I had an hour or so to kill before heading to my teacher’s jazz gig on the Kings Rd. A big day for me energetically so I planned a long cafe stop to read my PhD en route. I’ve been managing m my fatigue a while but suddenly my body screams at me when it’s too much and I get places and worry I won’t make it back. No high heels, no heavy bags and going slowly usually does the trick but then I remember I am 51 and this sucks. I should not be having to think like this. The gig is pretty special. At the Pheasantry which I had booked for April to do my own gig but had to let go due to circumstances. It’ll happen.

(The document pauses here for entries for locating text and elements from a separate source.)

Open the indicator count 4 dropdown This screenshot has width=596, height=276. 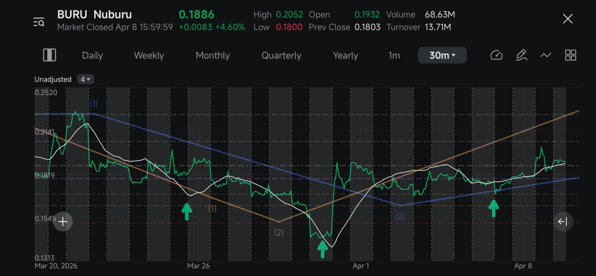click(x=86, y=79)
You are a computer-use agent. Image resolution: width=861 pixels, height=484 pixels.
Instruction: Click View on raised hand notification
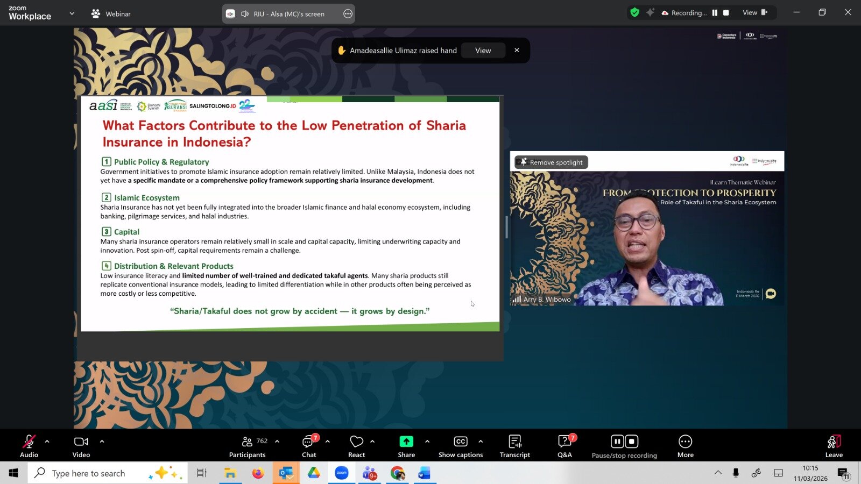(x=483, y=51)
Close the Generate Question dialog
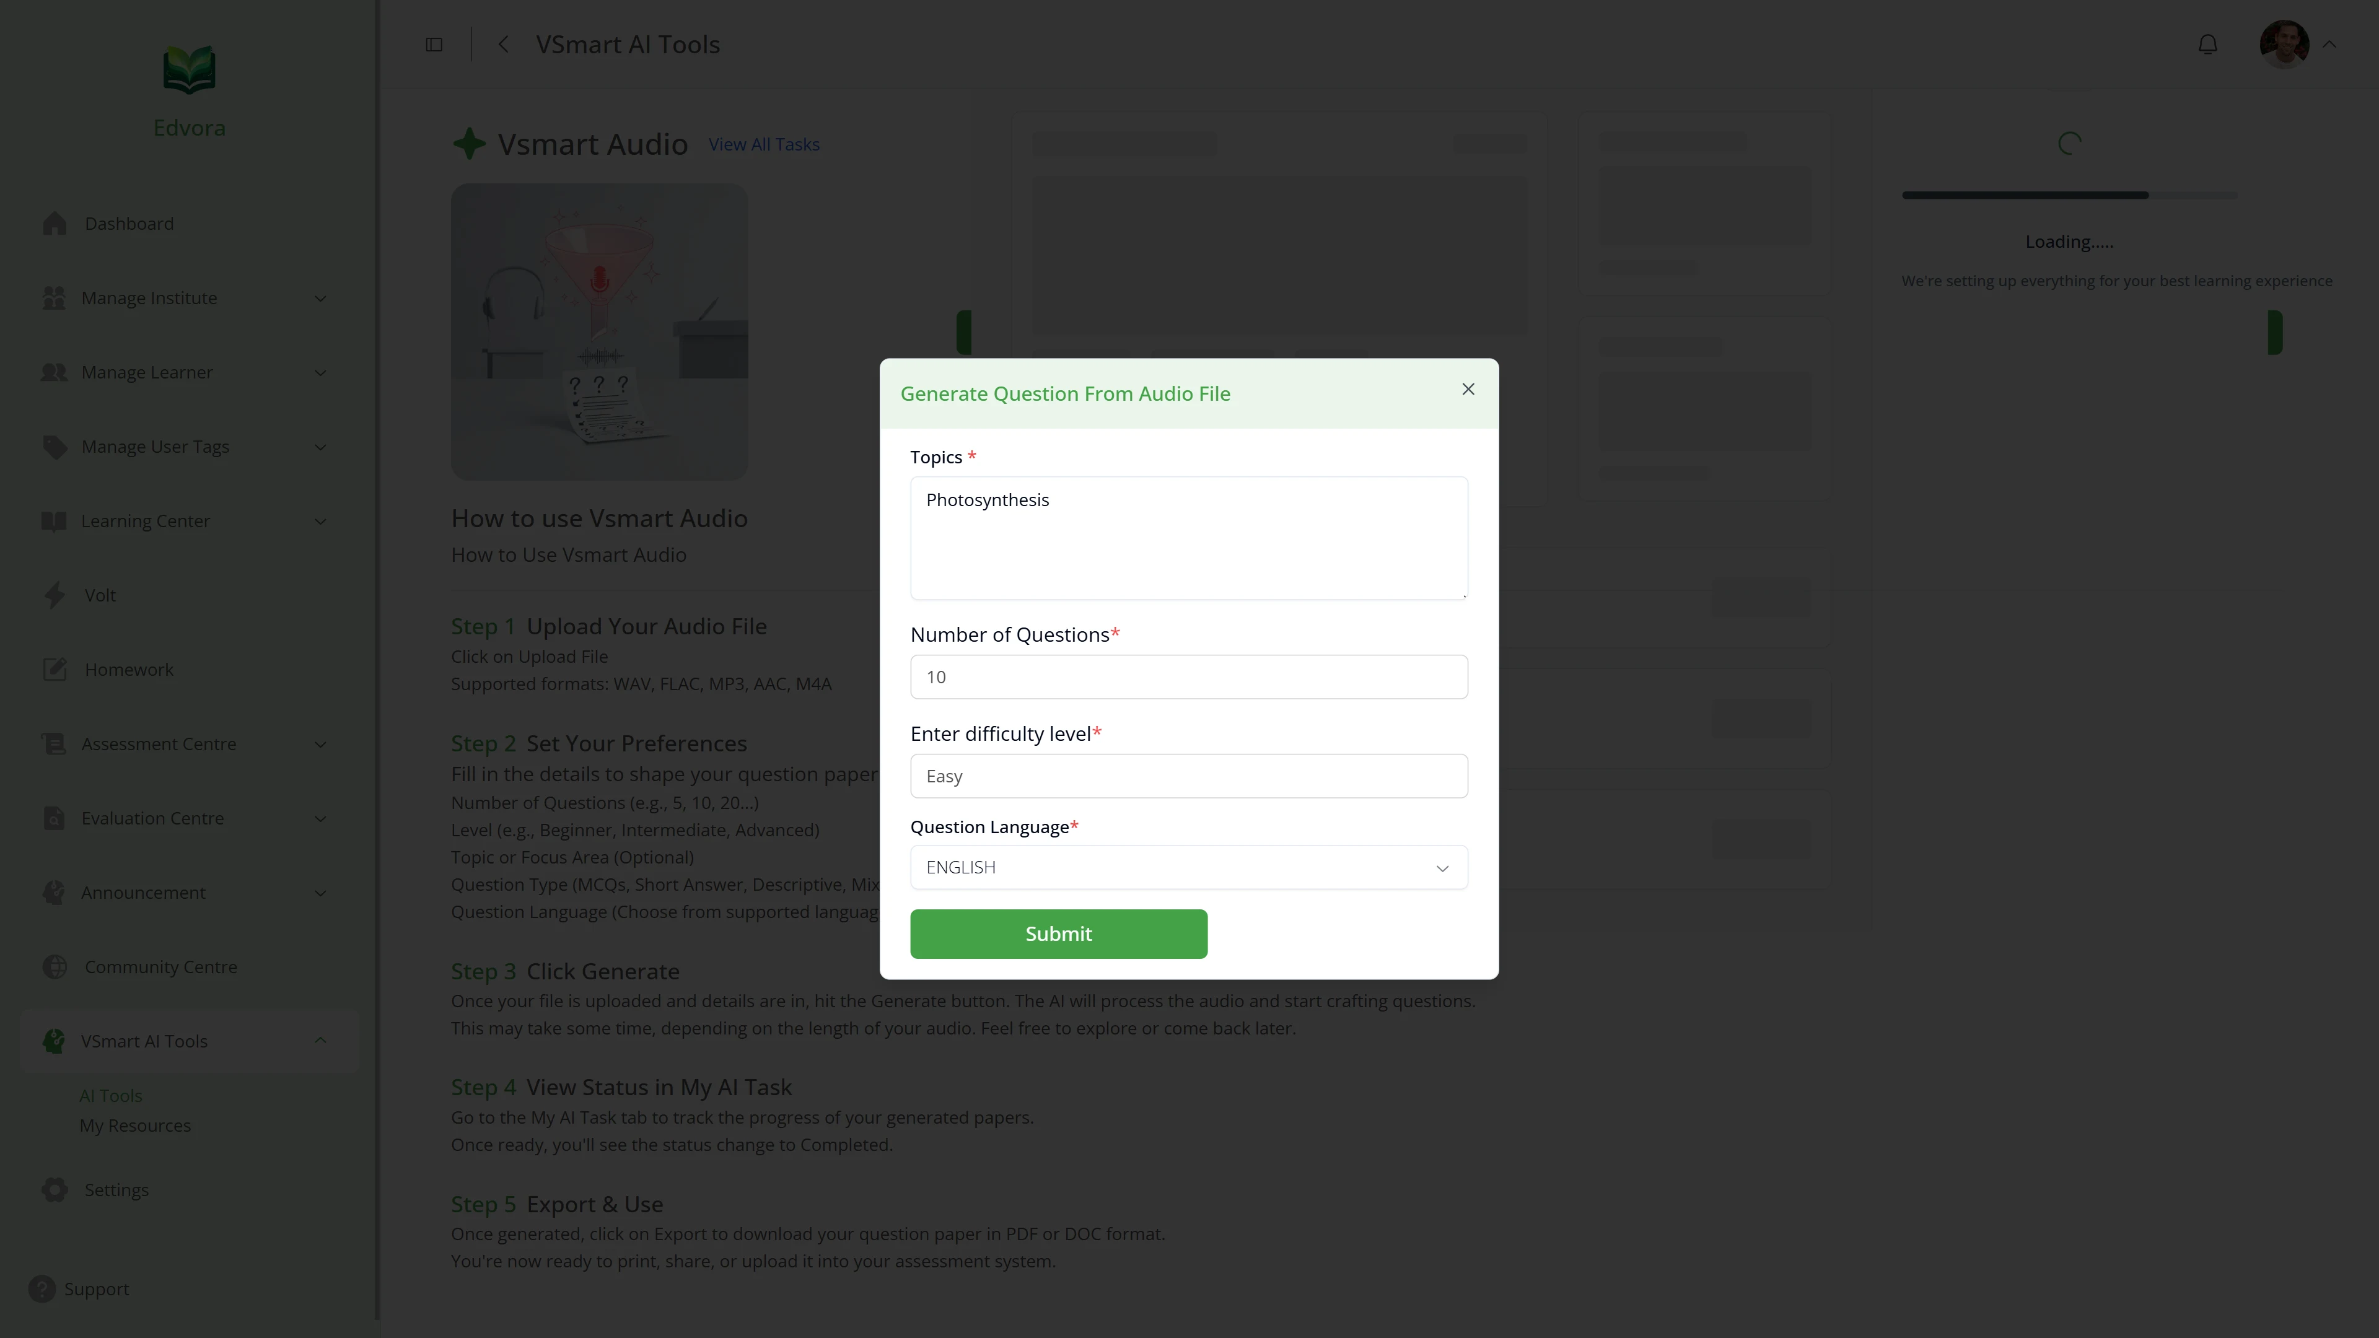The image size is (2379, 1338). pyautogui.click(x=1467, y=390)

Last night I decamped to the family bonsai farm with my dad to hideaway for 48 hours to cram. On Wednesday morning, dear reader, in the middle of this shit show, I have my final PhD viva. It seems unreasonable doesn’t it but I hurried it along. No way I am not finishing this m*#€}}f*cker after five years of slog. Reengaging my brain and facing this down has taken some grit I tell you. I feel like I’m in that scene in a movie where someone gets injured in the wild and they have to operate without sedation all the while shouting ‘goddam it just chop my damn leg off, arrghhmmphhhh!!!!’. All the while foaming at the mouth and biting down on a piece of dirty rag. That’ll be me. In the Royal Holloway boardroom on a Wednesday morning. It’ll get the conversation going at least
The funny thing is I was terrified of this day finally arriving until I had my recent diagnosis. Now I’m literally not scared of anything – apart from harm being inflicted on my nearest and dearest – for what is left to fear? Nevertheless I want to honour the occasion by giving it my very best so I am digging deep amongst the bonsais reading my own magnum opus in the chilly sunshine. Wondering what it was all about but quite proud of what I have achieved over nearly 100,000 words. It’s on creative clusters and inclusive innovation if you really want to know. Will my examiners be kind and see that this old gal is no spring chicken at the start of her career raring to go and publish three papers out of it? Can they see I just want to put it to bed and be done? I only climbed the damn PhD mountain because it was there saying ‘climb me’ and I had nothing better to do. Do I really need to say I may not have the time or energy for corrections? Can I play the cancer card?
I’ve met a lot of celebrities in my career and am generally unimpressed but these academics are my celebs and I’m a proper fan girl of these two. I’m worried I may gush. I had to veto Angela McRobbie in case I became dumbstruck in a flurry of 90s feminist awe. We’ll see. I’ll try and control myself. I am just looking forward to meeting them and having a good old chat. And then maybe we’ll go for a drink when it’s all over. I have, on the whole, stopped drinking but come Wednesday afternoon, as Joni Mitchell once sang ‘if you want me I’ll be in the bar.’